牢房裏也有殺人犯、武鬥打死人的人,也有過去的中統特務,也有革命老幹部。遇羅克雖然不是大學生,但是他的學識比別人高很多。那時,監牢裏所有的人都知道,來了我這麼個大學生,中國人當時比較認這個頭銜,所以大家就讓我給他們講故事。但是,我有一個感覺,遇羅克的知識面不比我窄。當我講故事的時候他不會聽,只是看他的書,或者去睡覺。因為我的常識性講解對他說來沒有什麼意思。
在這個過程中,我發現我們的經歷確實很不一樣,我是在所謂的好學校一直升上來的,我才知道這個社會對大家是不公平的,在和遇羅克交談之前,我對這個社會了解並不多。而在這一方面,遇羅克比我清楚得多。他跟我講,他在農場種草莓,在街道上怎麼跟人搞好關係,怎樣傳呼電話……他在社會上交往的能力比我們強得多。至少,他使我了解了社會的另一面。
最難忘的事情就是我們在一塊兒編詩集,我們把手紙裁成像豆腐塊那麼大,然後他想辦法弄到紙和筆,假裝寫材料,實際上寫我們自己背的詩。把過去學過、讀過的古詩,一首一首地記錄下來。可以想像,監獄生活是相當枯燥的,是度日如年,但是,遇羅克一直在學習,我對他比較佩服。我當時對於自己會被判這麼重的刑,始終耿耿於懷,大惑不解,而且一口氣難平,覺得是被別人迫害,完全是個人恩怨的一種陰謀,所以,我在監獄裏給大家講《基督山恩仇記》,遇羅克也在場。
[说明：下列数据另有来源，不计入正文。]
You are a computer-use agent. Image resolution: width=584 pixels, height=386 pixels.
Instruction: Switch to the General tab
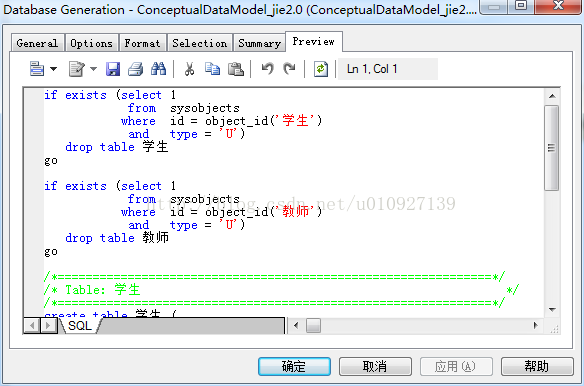(37, 43)
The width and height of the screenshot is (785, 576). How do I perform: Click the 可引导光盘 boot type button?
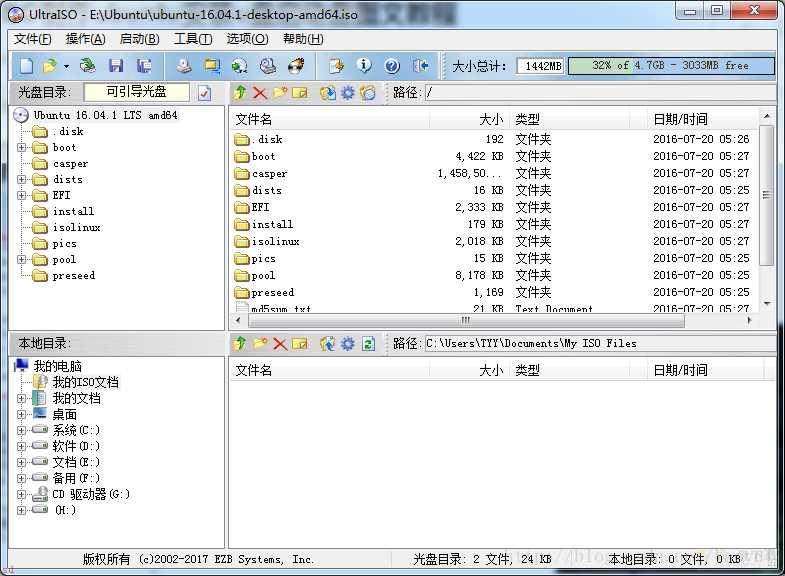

這時候,能和遇羅克一塊編古典詩詞,大家都覺得生活中還有文化,還有些情趣,在談詩論詞的過程中,暫時忘掉鐵窗中的殘酷。因為,我周圍的人經常是這個被打、那個被戴上手銬腳鐐,天天見到的就是鐵和血,還要假裝視而不見。
中國那個時候如果有民主選舉的話,他會得到很多人的選票。因為,在我們的牢房中這很明顯。我們牢房有很多殺人不眨眼的人,但是對遇羅克都畢恭畢敬。他們對我倒沒有,量我不過是一個學生,仗着政府對我們好一點就胡作非為而已。但是,遇羅克不一樣,因為誰都知道他敢跟政府較勁,在牢房中就是真正的英雄。而且,他又是《出身論》的作者,是當時在中國被污辱被損害的最底層人的代言人,所以這些人對他非常尊敬。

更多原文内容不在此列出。